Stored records
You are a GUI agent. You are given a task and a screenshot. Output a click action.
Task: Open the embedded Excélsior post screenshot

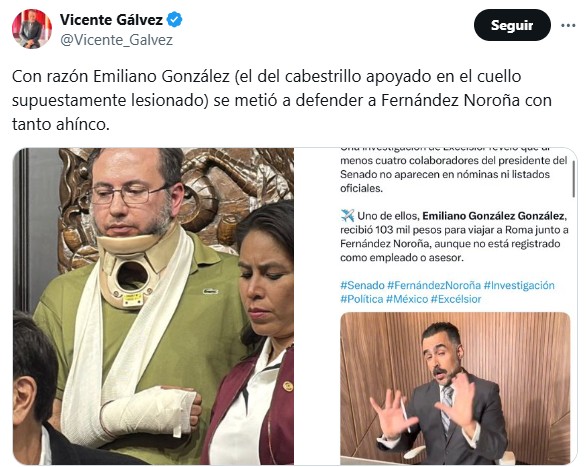click(435, 306)
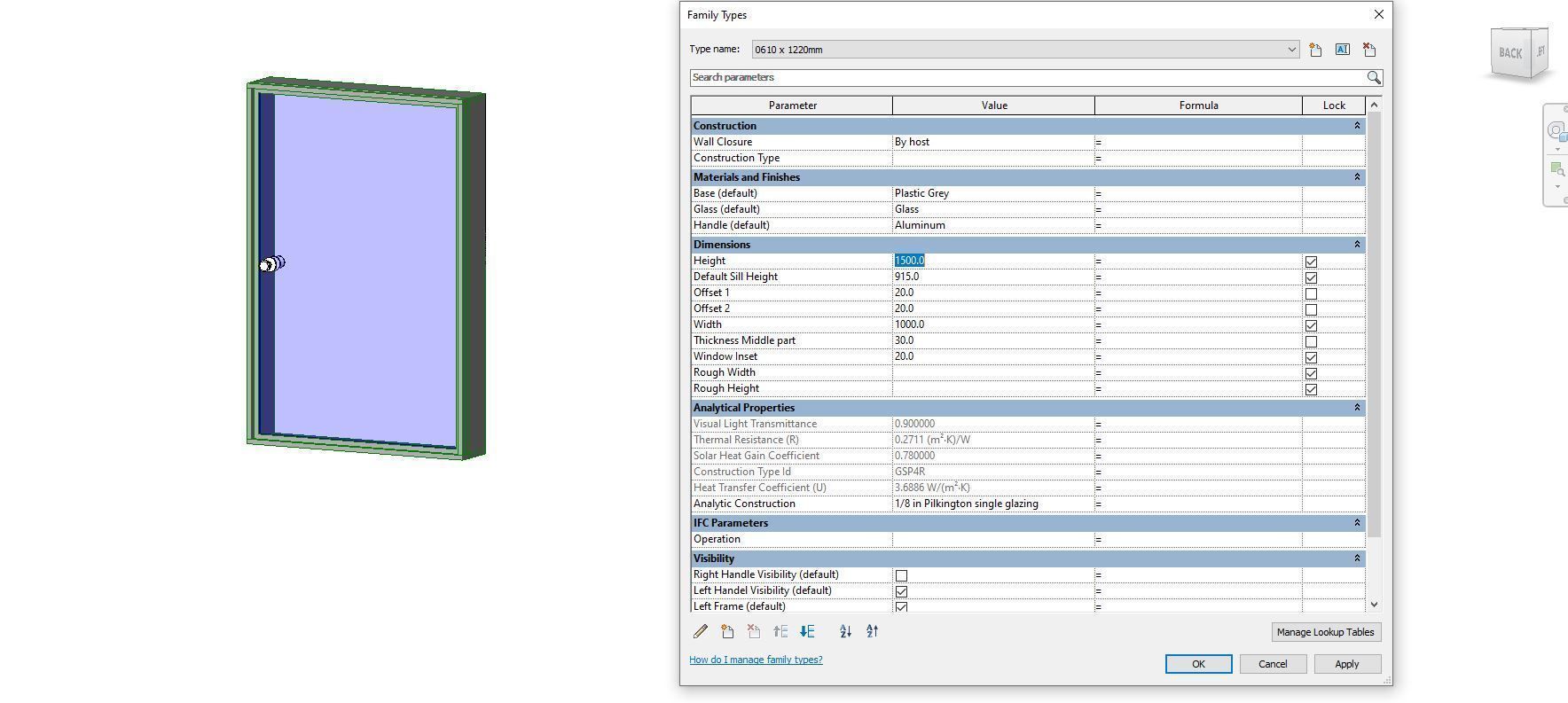Screen dimensions: 1568x703
Task: Click the Edit Parameter pencil icon
Action: pyautogui.click(x=701, y=631)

- What is being asked -
The job is to copy all the records precisely while omitting any picture.

- Answer for the task -
You are a GUI agent. You are given a task and a screenshot. Output a click action.
Task: Open the embedded Excélsior post screenshot

click(435, 306)
Screen dimensions: 1568x703
Task: Click the Edit Parameter pencil icon
Action: pyautogui.click(x=701, y=631)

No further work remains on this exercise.